Some observers, including former deputy US National Security Adviser Matt Pottinger, have called for direct US naval support for the resupply missions.
But National Security Adviser Eduardo Año said the military wanted the missions to be a “pure Philippine operation.”
“This is our legitimate national interest, so we don’t see any reason for them (the United States) to come in,” he told Reuters.
Año, who spoke to his US counterpart Jake Sullivan last month to discuss shared concerns over China’s “dangerous and escalatory actions,” said the MDT was “far from being invoked.”
“We (the Philippines and China) agreed that there will be some easing tension, but we will assert our rights, we will not compromise our national interest, and we will continue to fight and claim what is ours,” he said.
Neither official specified what support the United States had offered.
Greg Poling, a South China Sea expert at Washington-based think tank Center for Strategic and International Studies, told Reuters that he believed the United States was open to naval escorts for the resupply missions to the stranded vessel.

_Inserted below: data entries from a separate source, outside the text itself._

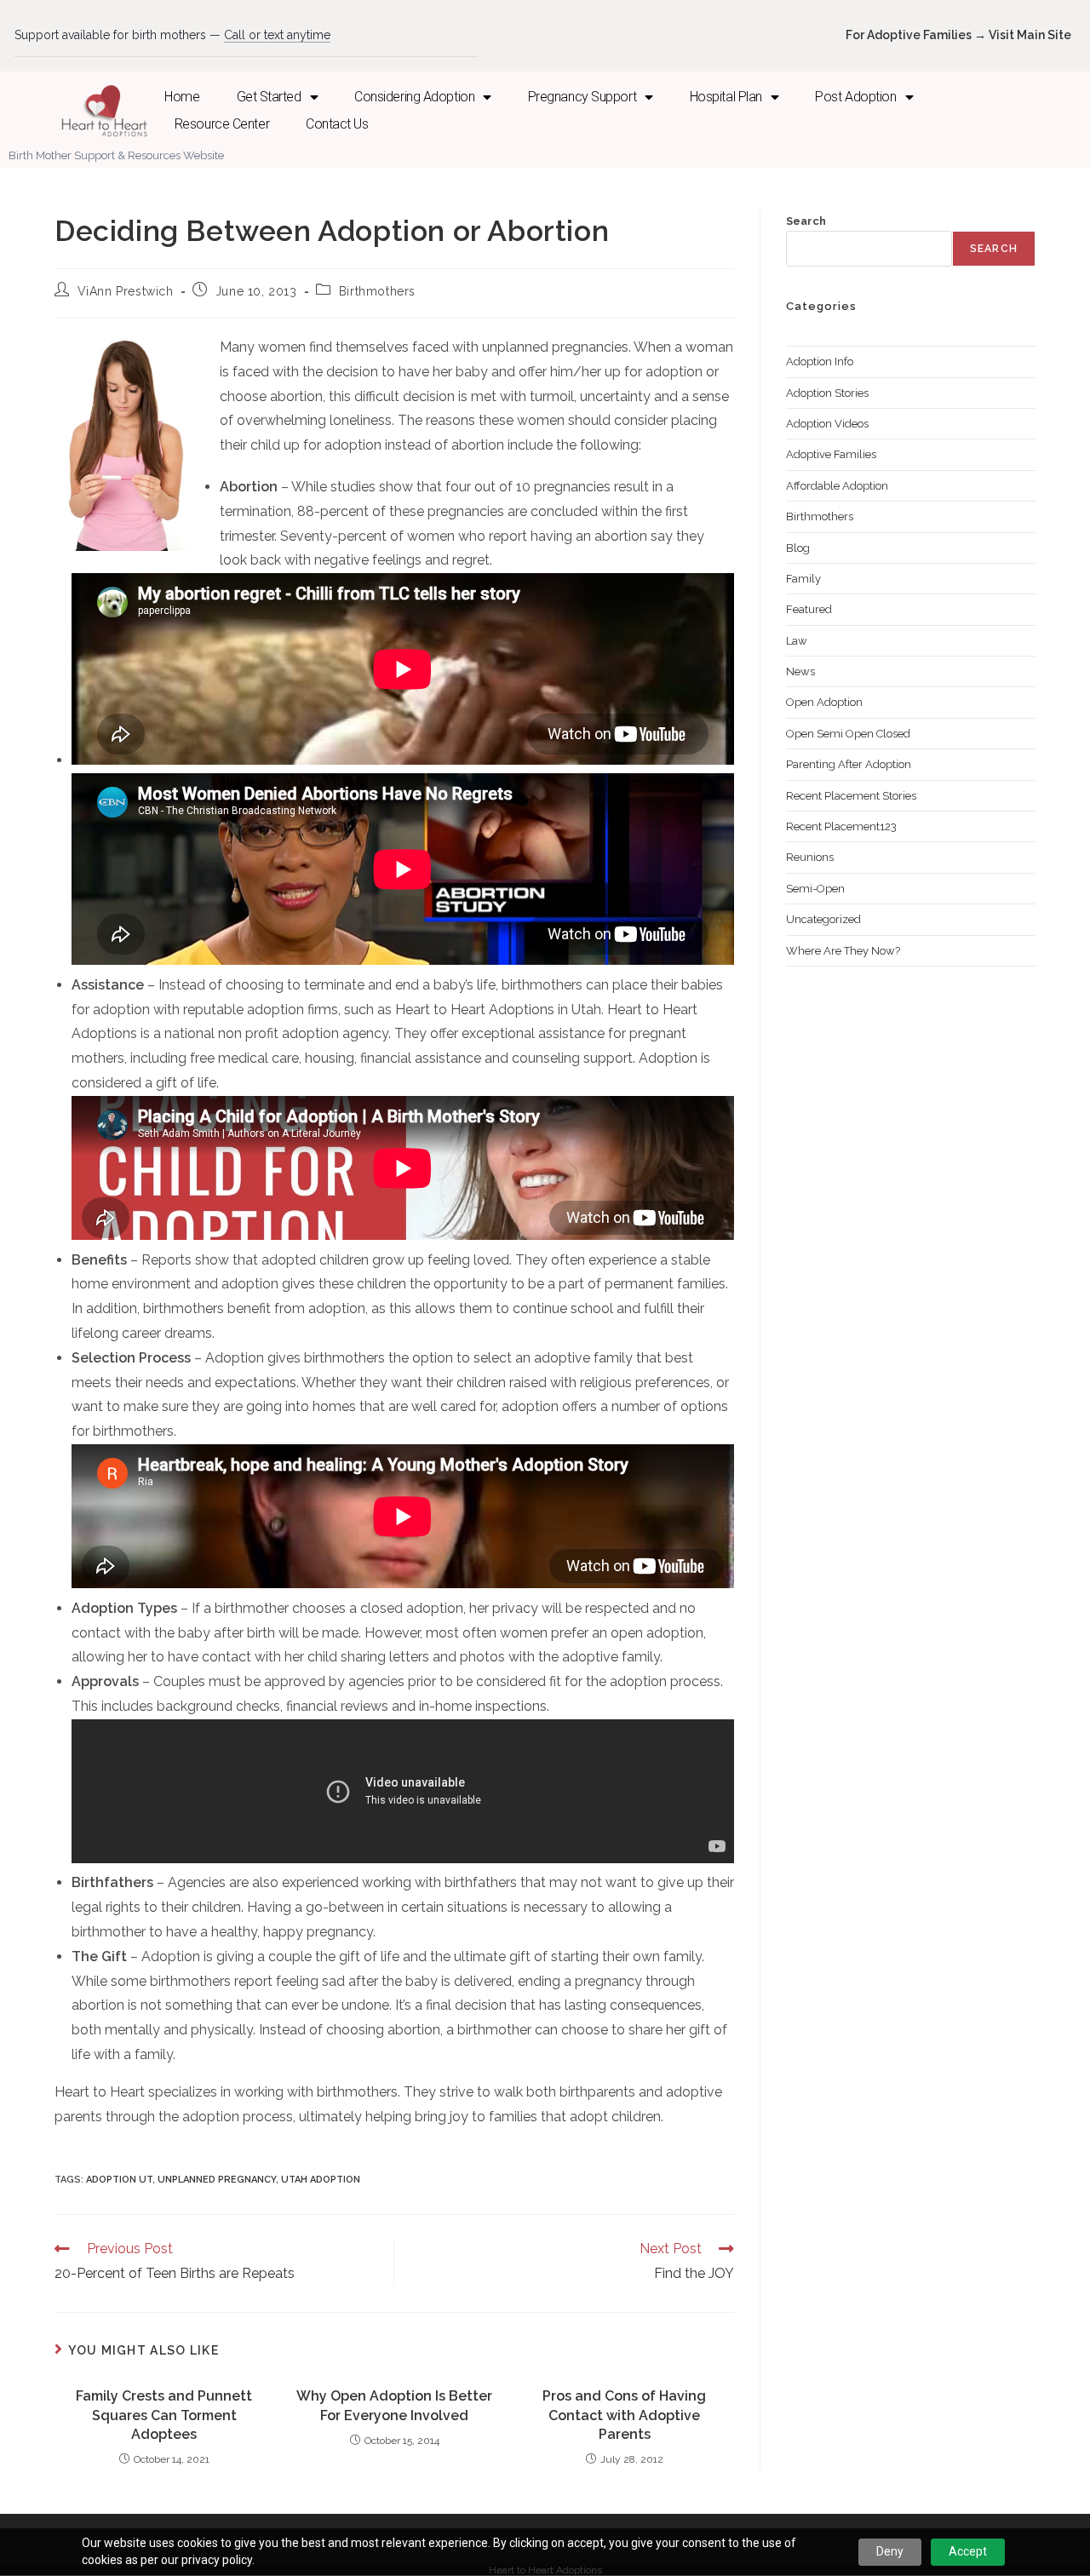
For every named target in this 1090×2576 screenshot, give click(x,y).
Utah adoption (320, 2179)
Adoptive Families (831, 454)
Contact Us (337, 124)
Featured (809, 609)
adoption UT (119, 2179)
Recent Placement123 (841, 826)
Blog (798, 548)
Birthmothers (377, 291)
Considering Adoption (414, 97)
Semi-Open (815, 888)
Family (803, 578)
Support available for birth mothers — (172, 35)
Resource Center (222, 124)
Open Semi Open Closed (848, 733)
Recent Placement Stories (851, 795)
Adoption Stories (827, 393)
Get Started (269, 97)
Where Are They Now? (843, 950)
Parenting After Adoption (848, 764)
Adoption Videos (827, 423)
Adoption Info (819, 361)
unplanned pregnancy (217, 2179)
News (800, 671)
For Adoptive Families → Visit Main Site (958, 35)
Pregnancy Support (582, 97)
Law (796, 640)
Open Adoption (824, 702)
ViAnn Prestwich (125, 291)
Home (181, 97)
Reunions (810, 857)
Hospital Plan (726, 97)
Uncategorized (823, 919)
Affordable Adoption (837, 485)
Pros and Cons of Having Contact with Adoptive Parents (624, 2415)
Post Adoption (855, 97)
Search (806, 221)
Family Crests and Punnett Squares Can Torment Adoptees (164, 2415)
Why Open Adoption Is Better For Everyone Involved (394, 2405)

Washington has already provided some limited support, he said.
Overwatch
According to Poling, a Philippine official said last year Manila was consulting the US Army Corps of Engineers on how best to stabilize grounded BRP Sierra Madre on contested Ayungin (Second Thomas) Shoal.
He also noted that US aircraft have been filmed on multiple occasions providing overwatch of the ship.
The Permanent Court of Arbitration in the Hague ruled in 2016 that Beijing’s expansive claims in the South China Sea had no basis under international law.
But that has not stopped China, which rejects the ruling and has deployed coast guard vessels to patrol those areas—alarming the Philippines, rival Southeast Asian claimants and other states operating in the South China Sea, including the United States.
Brawner said the US offer of support, made in discussions at his level, was not a direct response to the June 17 incident but rather a reflection of the enduring military alliance between the two countries.
“It is really because of our being treaty allies, so that offer has been available to us for a long time not just because of the incident,” he said.
“But we did not ask them yet because as per the orders of our President we have to rely on oursel[ves] first.”
The Pentagon did not immediately respond to a request for comment. Thursday was a federal holiday in Washington for the United States’ Independence Day.